We take partial derivatives of the radius with respect to Cartesian coordinates all the time, especially in physics. While we can very easily do so with the quotient / chain rule, I’ve always been annoyed by that process (e.g. dealing with fractional exponents / cancelling out the 2s). As such, below is a proof by picture which is hopefully more illuminating / less frustrating.

Suppose we have the vector $$\mathbf{r}$$ living in $$\mathbb{R}^2$$ decomposed into its components $$\mathbf{r} = x \mathbf{e}_x + y \mathbf{e}_y$$, where $$\mathbf{e}_x = (1,0)$$ and $$\mathbf{e}_y = (0,1)$$. Let’s define $$r = \sqrt{x^2 + y^2} = \|\mathbf{r}\|$$, the length of $$\mathbf{r}$$.

To find $$\partial_x r$$, we shall compare the length of $$\mathbf{r}$$ and $$\mathbf{r} + h \mathbf{e}_x$$ for some small $$h$$. We notice that as $$h \to 0$$, we have $$\|\mathbf{r} + h \mathbf{e_x}\| \to r + h \partial_x(r)$$. Taking this approximation., we can draw the following picture.

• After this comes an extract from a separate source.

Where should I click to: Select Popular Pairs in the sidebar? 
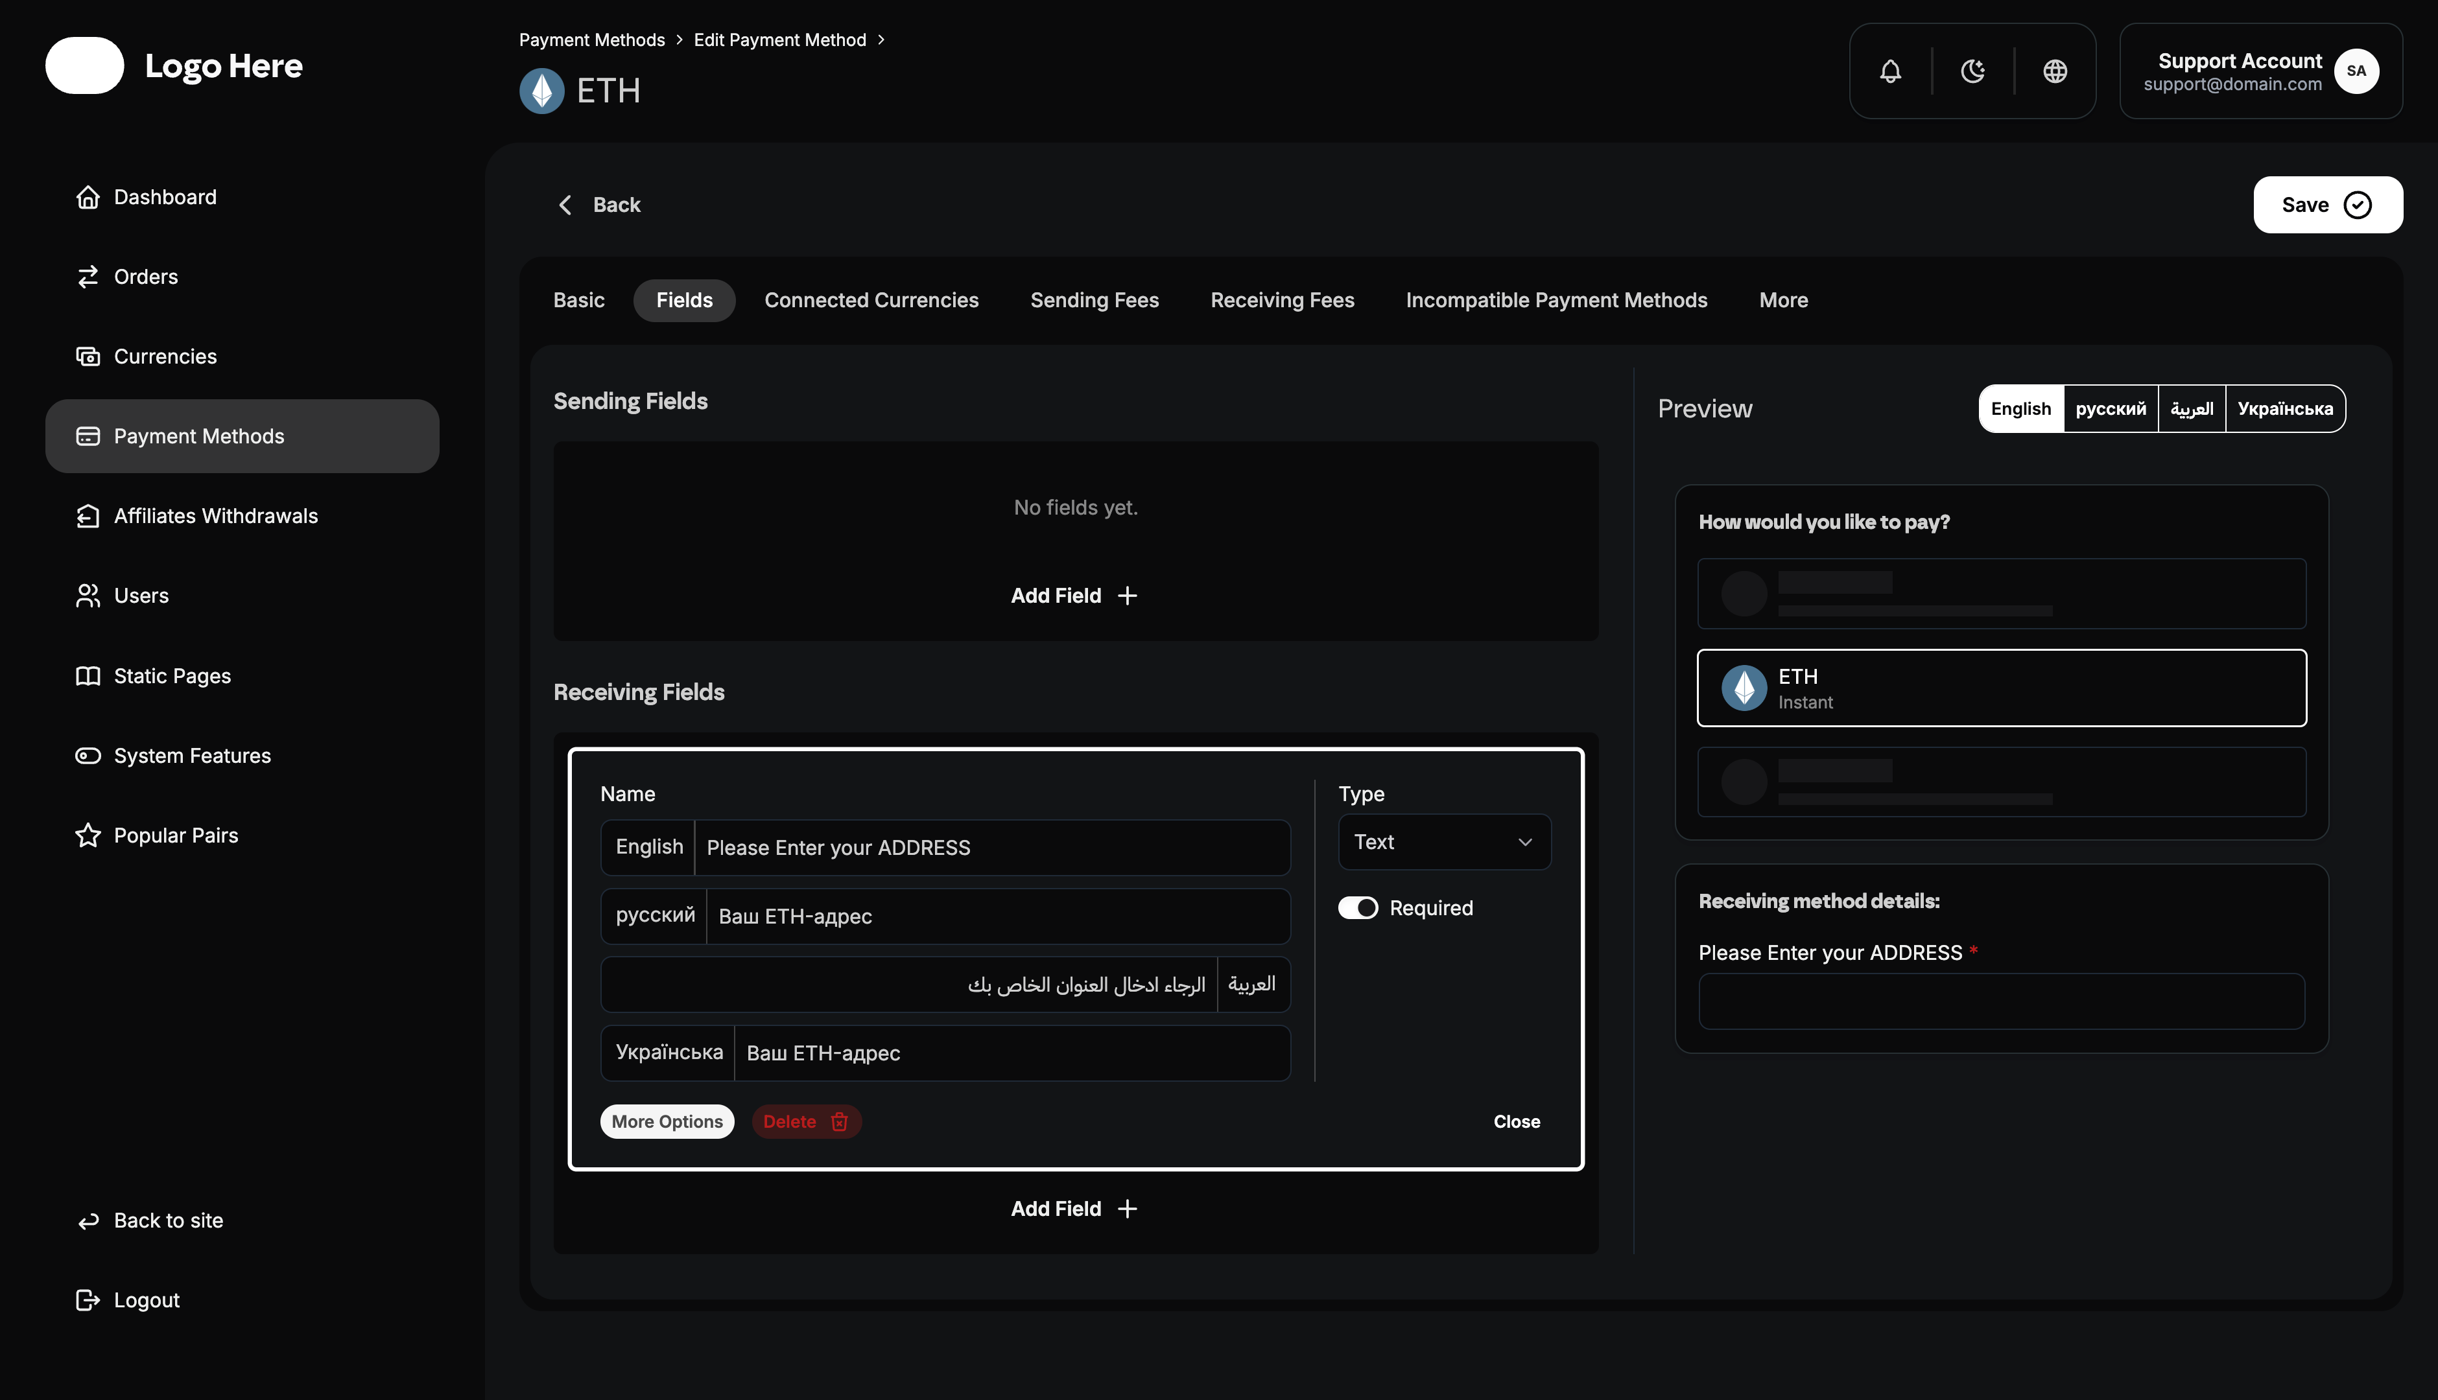[x=176, y=835]
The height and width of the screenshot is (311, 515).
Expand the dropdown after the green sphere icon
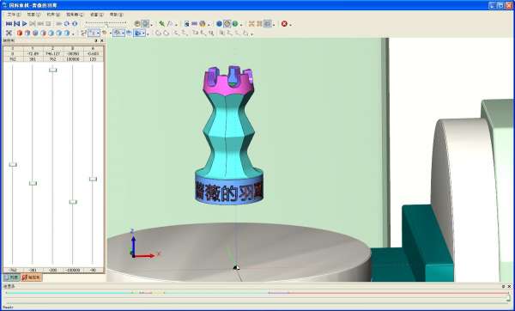pos(241,24)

Focus on the two similar right triangles in the above picture that share the same angle $$\theta$$, we have

$\cos \theta = \frac{x}{r} = \frac{h\partial_x(r)}{h} = \partial_x(r).$

Similarly, we can conclude

$\sin \theta = \frac{y}{r} = \partial_y(r).$

\begin{align*} \nabla r &= \partial_x(r) \mathbf{e}_x + \partial_y(r) \mathbf{e}_y \\ &= \frac{x}{r} \mathbf{e}_x + \frac{y}{r} \mathbf{e}_y \\ &= \frac{\mathbf{r}}{r} \end{align*}

Algebraic method

We can also easily calculate that $$\nabla(x^2 + y^2) = 2 (x,y)$$. So $$\nabla(r^2) = 2 \mathbf{r}$$. Now by chain rule we also have $$\nabla(r^2) = 2r \nabla r$$. Combining the two equations we get $$\nabla r = \mathbf{r}/r$$.